I have some comments:
* We're deprecating V3 keys. You should either not mention them, or
mention that they're deprecated.
On the other hand, you could just punt the whole issue by allowing a
fingerprint to just be a string of hex digits. The length tells you
what you need to know. If it's 128 bits in length, it's a V3 key; 160
means V4. Even key ids are implicit based on length. (And with V4 keys,
the key id is just a truncation of the fingerprint.)
* I also don't think you need the 0x. Just define it to be hexadecimal.
The breaker is needed to know that literals in a programming language
are of one base or another. Key IDs and fingerprints come in only one
base. I know it's a MAY. Drop it anyway, because if it's there, an
implementation has to handle both its presence and absence. It's merely
noise.
* I understand why you have the url header, and think it's nice. But
once you have that, (or the key is uniquely identified by key id or
fingerprint) you don't need the algorithm, size, and created fields.

_Raw data_.
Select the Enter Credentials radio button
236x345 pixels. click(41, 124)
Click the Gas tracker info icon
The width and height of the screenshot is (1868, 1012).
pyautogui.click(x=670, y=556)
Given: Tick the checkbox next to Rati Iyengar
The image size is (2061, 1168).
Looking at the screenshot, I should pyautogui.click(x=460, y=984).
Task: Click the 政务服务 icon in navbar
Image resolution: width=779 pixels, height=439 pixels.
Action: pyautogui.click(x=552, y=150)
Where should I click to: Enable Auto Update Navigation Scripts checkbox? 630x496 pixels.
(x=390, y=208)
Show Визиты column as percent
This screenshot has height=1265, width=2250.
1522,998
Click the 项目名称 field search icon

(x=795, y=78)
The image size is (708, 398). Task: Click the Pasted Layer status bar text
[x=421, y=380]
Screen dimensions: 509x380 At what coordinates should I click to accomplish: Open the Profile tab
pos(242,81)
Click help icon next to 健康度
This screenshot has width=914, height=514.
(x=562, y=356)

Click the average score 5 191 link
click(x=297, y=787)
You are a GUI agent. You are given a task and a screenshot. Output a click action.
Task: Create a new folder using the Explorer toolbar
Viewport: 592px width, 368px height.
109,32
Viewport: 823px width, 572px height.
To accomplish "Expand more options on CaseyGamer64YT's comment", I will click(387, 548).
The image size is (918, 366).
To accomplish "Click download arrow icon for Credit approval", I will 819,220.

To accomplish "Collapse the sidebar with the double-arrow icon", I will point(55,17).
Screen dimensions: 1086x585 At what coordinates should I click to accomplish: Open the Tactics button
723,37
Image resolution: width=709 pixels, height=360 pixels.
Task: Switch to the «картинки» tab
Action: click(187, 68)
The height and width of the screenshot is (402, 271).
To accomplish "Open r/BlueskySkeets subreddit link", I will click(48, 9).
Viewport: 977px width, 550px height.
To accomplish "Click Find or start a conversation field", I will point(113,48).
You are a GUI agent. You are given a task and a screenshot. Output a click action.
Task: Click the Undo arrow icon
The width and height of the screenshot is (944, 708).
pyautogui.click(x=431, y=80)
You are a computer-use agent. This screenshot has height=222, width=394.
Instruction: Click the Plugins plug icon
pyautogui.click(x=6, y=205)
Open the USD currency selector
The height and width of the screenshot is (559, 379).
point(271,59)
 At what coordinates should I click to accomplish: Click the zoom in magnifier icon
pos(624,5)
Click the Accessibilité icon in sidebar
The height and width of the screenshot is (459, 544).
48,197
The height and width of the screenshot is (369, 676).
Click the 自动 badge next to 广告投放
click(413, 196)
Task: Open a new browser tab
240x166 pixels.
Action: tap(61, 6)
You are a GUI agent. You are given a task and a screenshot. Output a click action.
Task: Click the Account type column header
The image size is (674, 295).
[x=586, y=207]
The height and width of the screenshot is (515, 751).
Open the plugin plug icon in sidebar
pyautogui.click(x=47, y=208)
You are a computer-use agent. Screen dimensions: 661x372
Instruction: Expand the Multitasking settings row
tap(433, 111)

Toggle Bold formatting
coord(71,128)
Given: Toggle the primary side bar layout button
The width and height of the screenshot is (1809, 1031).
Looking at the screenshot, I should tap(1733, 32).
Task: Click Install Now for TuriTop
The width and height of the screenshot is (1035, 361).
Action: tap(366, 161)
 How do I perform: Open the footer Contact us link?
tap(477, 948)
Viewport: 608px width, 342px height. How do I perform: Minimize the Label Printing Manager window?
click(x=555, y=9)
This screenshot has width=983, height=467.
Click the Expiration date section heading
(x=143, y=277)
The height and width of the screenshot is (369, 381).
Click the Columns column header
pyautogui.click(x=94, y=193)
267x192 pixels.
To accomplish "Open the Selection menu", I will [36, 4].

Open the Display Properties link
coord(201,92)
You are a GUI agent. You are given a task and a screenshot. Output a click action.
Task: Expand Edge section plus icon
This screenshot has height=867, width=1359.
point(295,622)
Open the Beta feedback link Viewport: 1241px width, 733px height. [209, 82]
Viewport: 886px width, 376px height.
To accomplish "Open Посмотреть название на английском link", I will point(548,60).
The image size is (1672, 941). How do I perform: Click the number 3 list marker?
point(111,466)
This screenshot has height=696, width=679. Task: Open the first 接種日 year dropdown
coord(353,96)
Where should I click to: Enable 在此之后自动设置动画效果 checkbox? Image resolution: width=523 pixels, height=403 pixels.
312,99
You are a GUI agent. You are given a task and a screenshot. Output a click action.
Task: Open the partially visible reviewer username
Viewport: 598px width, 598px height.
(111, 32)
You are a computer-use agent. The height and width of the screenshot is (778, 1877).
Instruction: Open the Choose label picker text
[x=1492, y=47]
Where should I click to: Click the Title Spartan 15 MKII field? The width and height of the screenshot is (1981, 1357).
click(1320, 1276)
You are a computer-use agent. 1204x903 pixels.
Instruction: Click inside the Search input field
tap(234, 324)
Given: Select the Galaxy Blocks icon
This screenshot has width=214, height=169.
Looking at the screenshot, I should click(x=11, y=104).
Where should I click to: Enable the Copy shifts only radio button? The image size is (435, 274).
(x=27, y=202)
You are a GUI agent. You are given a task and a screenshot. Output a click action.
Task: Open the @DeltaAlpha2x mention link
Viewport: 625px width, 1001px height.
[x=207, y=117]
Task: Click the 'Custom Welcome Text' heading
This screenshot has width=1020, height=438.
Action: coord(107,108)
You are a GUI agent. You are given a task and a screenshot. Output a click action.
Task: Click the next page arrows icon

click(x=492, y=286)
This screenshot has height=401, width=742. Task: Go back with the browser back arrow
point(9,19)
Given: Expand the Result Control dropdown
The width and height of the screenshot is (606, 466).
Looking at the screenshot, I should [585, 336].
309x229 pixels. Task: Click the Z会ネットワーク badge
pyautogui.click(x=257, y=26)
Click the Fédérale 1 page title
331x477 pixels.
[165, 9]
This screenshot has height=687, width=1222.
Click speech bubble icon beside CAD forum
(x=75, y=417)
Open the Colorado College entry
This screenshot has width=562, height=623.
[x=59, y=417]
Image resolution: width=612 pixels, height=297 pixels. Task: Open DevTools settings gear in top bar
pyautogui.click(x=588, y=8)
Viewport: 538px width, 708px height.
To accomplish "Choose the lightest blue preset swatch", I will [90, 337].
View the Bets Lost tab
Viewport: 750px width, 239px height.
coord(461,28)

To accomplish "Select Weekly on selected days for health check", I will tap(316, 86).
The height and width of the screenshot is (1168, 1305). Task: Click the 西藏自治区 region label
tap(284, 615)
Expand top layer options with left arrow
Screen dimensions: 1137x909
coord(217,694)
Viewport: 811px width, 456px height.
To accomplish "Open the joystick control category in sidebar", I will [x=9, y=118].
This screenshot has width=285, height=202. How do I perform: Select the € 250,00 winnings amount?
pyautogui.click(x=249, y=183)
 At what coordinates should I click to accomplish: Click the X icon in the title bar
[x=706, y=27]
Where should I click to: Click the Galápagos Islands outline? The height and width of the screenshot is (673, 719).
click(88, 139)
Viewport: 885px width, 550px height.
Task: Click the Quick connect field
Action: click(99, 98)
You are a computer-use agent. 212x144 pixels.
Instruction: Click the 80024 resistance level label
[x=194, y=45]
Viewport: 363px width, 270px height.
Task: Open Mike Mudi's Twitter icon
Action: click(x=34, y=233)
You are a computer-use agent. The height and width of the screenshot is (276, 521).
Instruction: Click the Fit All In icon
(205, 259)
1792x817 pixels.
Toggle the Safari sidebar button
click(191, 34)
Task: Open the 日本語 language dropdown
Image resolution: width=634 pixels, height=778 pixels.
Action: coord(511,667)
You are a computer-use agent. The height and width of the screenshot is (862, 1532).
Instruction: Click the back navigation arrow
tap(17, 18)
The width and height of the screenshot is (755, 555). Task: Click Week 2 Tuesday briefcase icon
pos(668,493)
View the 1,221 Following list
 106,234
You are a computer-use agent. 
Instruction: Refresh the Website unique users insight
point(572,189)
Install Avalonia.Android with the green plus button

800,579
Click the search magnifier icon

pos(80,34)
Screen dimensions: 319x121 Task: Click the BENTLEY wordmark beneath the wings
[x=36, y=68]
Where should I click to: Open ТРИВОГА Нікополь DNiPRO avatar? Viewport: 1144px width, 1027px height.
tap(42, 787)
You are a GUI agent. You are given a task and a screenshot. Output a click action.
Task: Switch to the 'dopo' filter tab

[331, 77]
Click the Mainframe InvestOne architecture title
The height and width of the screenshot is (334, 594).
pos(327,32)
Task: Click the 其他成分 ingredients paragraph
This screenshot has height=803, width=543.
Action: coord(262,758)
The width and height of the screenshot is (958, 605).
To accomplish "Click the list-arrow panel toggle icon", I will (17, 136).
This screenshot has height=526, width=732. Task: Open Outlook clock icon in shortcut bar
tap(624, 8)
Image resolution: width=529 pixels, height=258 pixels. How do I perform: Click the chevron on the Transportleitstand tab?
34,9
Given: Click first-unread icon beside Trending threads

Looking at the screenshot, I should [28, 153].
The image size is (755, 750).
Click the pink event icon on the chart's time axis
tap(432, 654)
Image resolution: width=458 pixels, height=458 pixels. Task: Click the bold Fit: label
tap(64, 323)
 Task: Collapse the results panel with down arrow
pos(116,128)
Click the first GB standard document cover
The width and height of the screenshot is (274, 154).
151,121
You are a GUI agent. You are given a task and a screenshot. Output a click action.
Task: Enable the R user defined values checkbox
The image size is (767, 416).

_Request_. Reproduce the part of the comments on key fingerprints above, starting at "I have some" and ending at "to be hexadecimal.".

_Answer for this exercise_.
I have some comments:
* We're deprecating V3 keys. You should either not mention them, or
mention that they're deprecated.
On the other hand, you could just punt the whole issue by allowing a
fingerprint to just be a string of hex digits. The length tells you
what you need to know. If it's 128 bits in length, it's a V3 key; 160
means V4. Even key ids are implicit based on length. (And with V4 keys,
the key id is just a truncation of the fingerprint.)
* I also don't think you need the 0x. Just define it to be hexadecimal.